The Sketchbook of Susan Kare, the Artist Who Gave Computing a Human Face - ChrisArchitect
http://blogs.plos.org/neurotribes/2011/11/22/the-sketchbook-of-susan-kare-the-artist-who-gave-computing-a-human-face/

======
rbanffy
Actually, before the Mac there was the Lisa. Before the Lisa, there was the
Star. I’d mention the Alto, but the idea of a desktop with icons wasn’t there.
The Star had them, but was even more expensive than the Lisa (and had a very
clunky mouse/keyboard manipulation flow).

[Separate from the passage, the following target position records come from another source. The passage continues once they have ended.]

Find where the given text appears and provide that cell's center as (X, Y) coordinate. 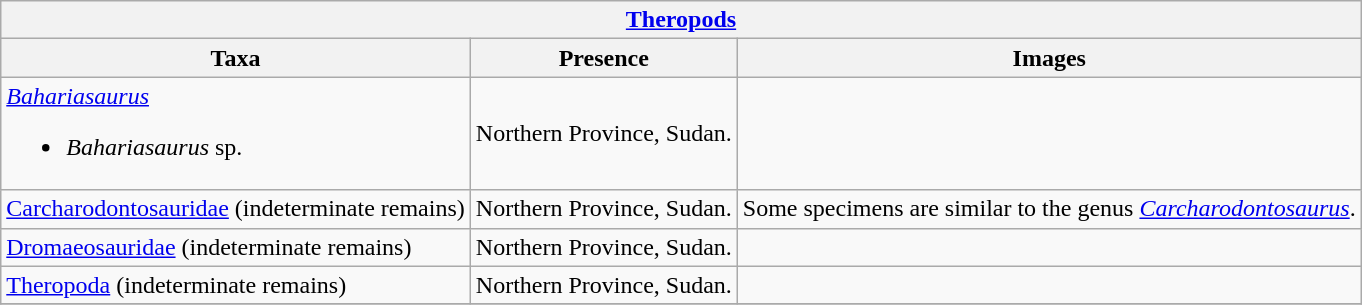
BahariasaurusBahariasaurus sp. (236, 134)
Images (1049, 58)
Dromaeosauridae (indeterminate remains) (236, 247)
Presence (604, 58)
Theropods (681, 20)
Some specimens are similar to the genus Carcharodontosaurus. (1049, 209)
Theropoda (indeterminate remains) (236, 285)
Carcharodontosauridae (indeterminate remains) (236, 209)
Taxa (236, 58)
Capture the cell that displays the provided text and extract its [x, y] central coordinate. 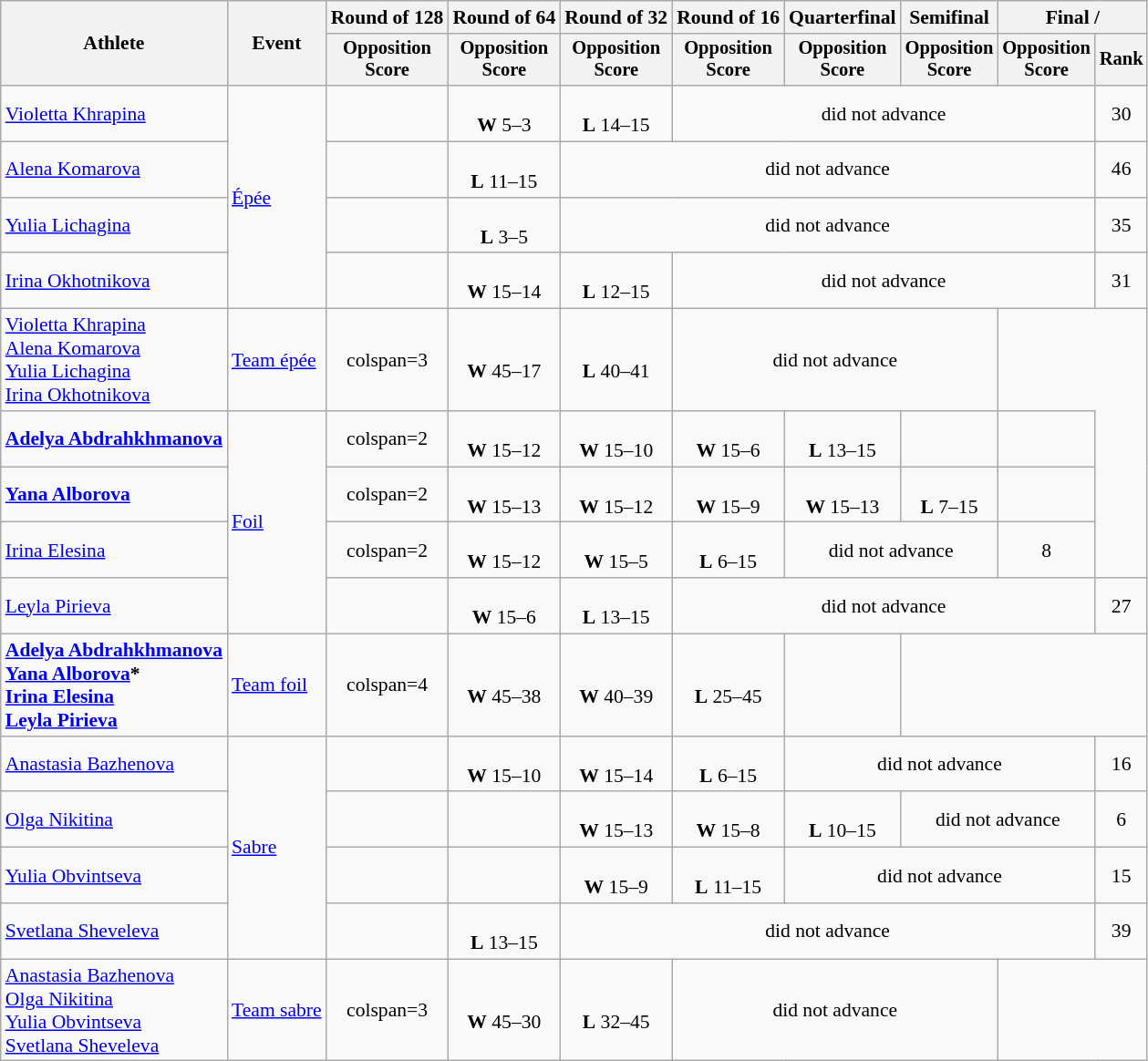
Team épée [277, 360]
L 3–5 [503, 226]
35 [1122, 226]
Round of 64 [503, 17]
Round of 32 [616, 17]
Alena Komarova [114, 170]
W 15–5 [616, 551]
colspan=4 [388, 686]
L 10–15 [843, 821]
27 [1122, 605]
Quarterfinal [843, 17]
Yulia Lichagina [114, 226]
L 32–45 [616, 1010]
L 14–15 [616, 113]
Adelya AbdrahkhmanovaYana Alborova*Irina ElesinaLeyla Pirieva [114, 686]
15 [1122, 875]
W 45–17 [503, 360]
L 12–15 [616, 281]
Yulia Obvintseva [114, 875]
W 5–3 [503, 113]
L 25–45 [728, 686]
Round of 128 [388, 17]
30 [1122, 113]
Anastasia BazhenovaOlga NikitinaYulia ObvintsevaSvetlana Sheveleva [114, 1010]
L 7–15 [950, 494]
Team foil [277, 686]
Svetlana Sheveleva [114, 932]
W 45–30 [503, 1010]
31 [1122, 281]
Irina Okhotnikova [114, 281]
W 40–39 [616, 686]
Leyla Pirieva [114, 605]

It’s also not a steady progression from the command-line to the GUI – command-
lines have been present throughout computing history and even made a comeback
to Apple when NeXT’s OS became the base of OSX. Command lines, as cryptic as
they may appear to the uninitiated (and, quite frankly, MS-DOS didn’t make
them look good – or expressive, only cryptic), are immensely powerful. They
have been since the 70′s and continue progressing to this day (albeit, far
from the eyes of the more casual computer users).

Also, the original Mac was largely a market failure – and had little impact on
user interactions for a long time. It took years for it to dethrone Apple’s
original hit, the Apple II line, as Apple’s cash-cow.